Performance Evaluation of Tokenizers in Large Language Models for the Assamese Language
Sagar Tamang, Dibya Jyoti Bora
TL;DR
This study evaluates tokenizer performance for the Assamese language across five state-of-the-art LLM tokenizers using Vocabulary Size, Average Normalized Sequence Length (NSL), and token counts. NSL provides a compression-focused metric defined as $c_{\\lambda/\\beta} = \\frac{\\sum_{i=1}^N \\mathrm{length}(T_{\\lambda}(D_i))}{\\sum_{i=1}^N \\mathrm{length}(T_{\\beta}(D_i))}$, enabling cross-model comparisons. The main finding is that SUTRA's tokenizer from Two AI achieves the best NSL (0.45) followed by GPT-4o (0.54), Gemma 2 (0.82), Llama 3.1 (1.4), and Mistral Large Instruct 2407 (1.48), reflecting varying coverage and script handling for Assamese.

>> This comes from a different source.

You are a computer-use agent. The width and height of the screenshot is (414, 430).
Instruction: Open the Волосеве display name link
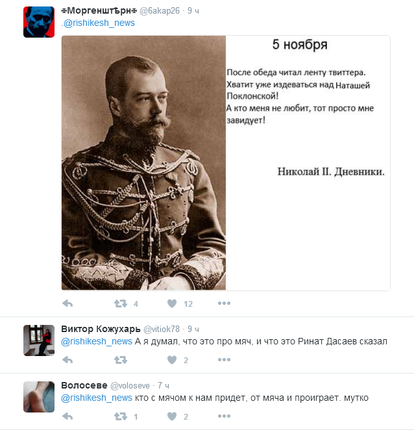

The work provides a public Hugging Face Space for tokenizer comparisons and discusses implications for multilingual, low-resource language processing in NMT and related NLP tasks.
Abstract
Training of a tokenizer plays an important role in the performance of deep learning models. This research aims to understand the performance of tokenizers in five state-of-the-art (SOTA) large language models (LLMs) in the Assamese language of India. The research is important to understand the multi-lingual support for a low-resourced language such as Assamese. Our research reveals that the tokenizer of SUTRA from Two AI performs the best with an average Normalized Sequence Length (NSL) value of 0.45, closely followed by the tokenizer of GPT-4o from Open AI with an average NSL value of 0.54, followed by Gemma 2, Meta Llama 3.1, and Mistral Large Instruct 2407 with an average NSL value of 0.82, 1.4, and 1.48 respectively.